WRITTEN TASK: How many lines in the entries below contain the string "style"? Give only the number.

ENTRIES:

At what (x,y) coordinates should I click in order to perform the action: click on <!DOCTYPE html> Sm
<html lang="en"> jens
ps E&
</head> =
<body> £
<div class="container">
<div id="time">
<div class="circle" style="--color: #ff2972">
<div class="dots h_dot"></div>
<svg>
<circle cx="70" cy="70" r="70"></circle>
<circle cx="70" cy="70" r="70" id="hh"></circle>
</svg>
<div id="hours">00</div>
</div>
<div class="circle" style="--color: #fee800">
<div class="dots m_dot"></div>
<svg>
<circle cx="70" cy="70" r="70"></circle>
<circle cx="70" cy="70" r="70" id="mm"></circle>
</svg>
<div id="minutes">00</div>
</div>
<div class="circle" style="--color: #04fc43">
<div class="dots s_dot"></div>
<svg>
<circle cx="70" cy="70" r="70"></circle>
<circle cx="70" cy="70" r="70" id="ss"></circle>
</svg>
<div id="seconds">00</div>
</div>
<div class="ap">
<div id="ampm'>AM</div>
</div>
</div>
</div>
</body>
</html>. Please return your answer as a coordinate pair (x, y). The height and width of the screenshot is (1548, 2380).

SOLUTION FOR THIS PROBLEM: 3